The airline industry has experienced major changes over the past 10 years, including radical consolidation of the U.S. carriers, resulting in the Big Four airlines – American, Delta, United, and Southwest – controlling about 85% of the domestic seating capacity. Excess airline seating capacity has been removed and profits are more consistent now. Additionally, the pilot shortage has adversely impacted industry growth, and made it particularly difficult for start-up airline activity.
In other words, the potential airlines to recruit for new service, especially for smaller airports, are much more limited than in the past. Nevertheless, Baton Rouge Metro Airport officials are consistently attending conferences and meeting with airline planners to solicit new service for BTR. Airline Planning Departments determine where an airline flies and what aircraft it utilizes on the routes.

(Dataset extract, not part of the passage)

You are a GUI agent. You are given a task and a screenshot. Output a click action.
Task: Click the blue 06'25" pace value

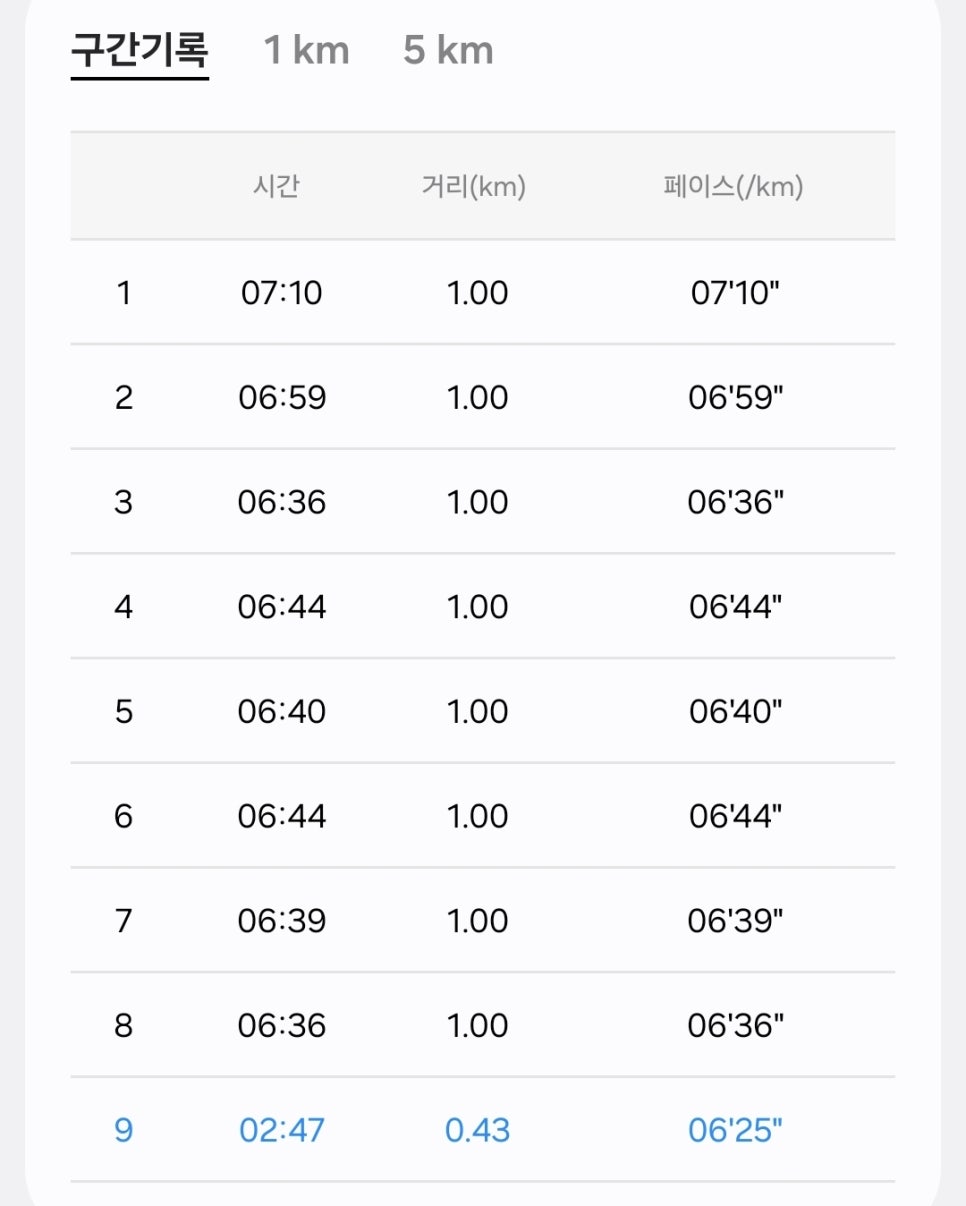click(x=736, y=1130)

Even though airlines have access to a plethora of data to assess markets, BTR provides data and route analyses to make the case for new service. The airport supplements its own data with assistance from consultants who have extensive experience working as airline planners. Consultants used by BTR have held top management positions in the planning departments at some of the largest U.S. airlines.

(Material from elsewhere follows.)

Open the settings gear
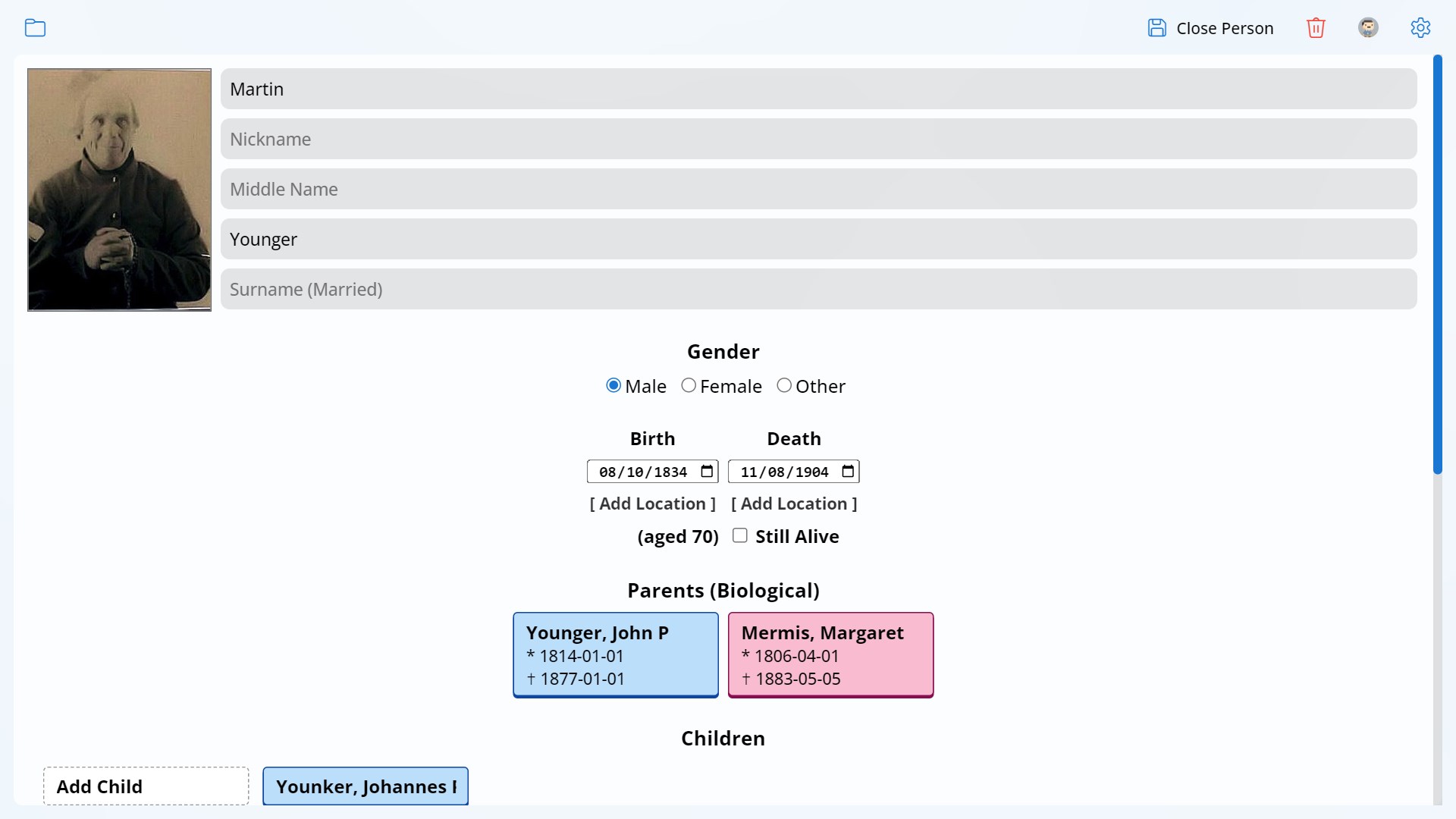The image size is (1456, 819). pyautogui.click(x=1420, y=27)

Airlines are more risk averse today and do not want to return to the days of adding excess capacity that impedes profitability. New routes are a major investment. Airline planners look at passenger traffic trends, and they follow the passengers. Although air service can be something of a chicken and egg thing, today’s airlines are much less likely to risk a “build it and they come” approach. They want to see that the current airport service has strong community support with a clear need based on existing load factors (% of seats filled).
Other key determinations in air service include the size of the market, both for inbound and outbound travel. For instance, major “destination markets” such as Orlando and New Orleans have high “inbound” passenger demand due to tourism and conventions which inflates the demand of the market. Geography is also important. A smaller airport near a larger airport is in a more challenging position than one more isolated.
“U.S. airlines have become able to match seat supply and demand with razor-sharp precision—assuring profits and giving them unprecedented power over how to price and where to fly. Today, airports hold virtually zero power in their relationships with the carriers. Just 37 percent of airports on the U.S. mainland generate 97 percent of domestic air service demand, according to data compiled by Bill Swelbar, an aviation researcher at consulting firm InterVistas. Airlines can pick and choose the most profitable cities to serve, and even midsize destinations are struggling to compete. If Nashville or San Antonio must hustle like mad for air service, and both do, where does that leave a town like Lansing, Mich.?
The industry’s concentration means each airline now has its own well-defended turf and can deploy airplanes to where they earn the most money. That puts medium and smaller markets at a distinct disadvantage—even those that have proved solidly profitable for decades—because their decent performance may be worse than a carrier’s opportunity at another airport.”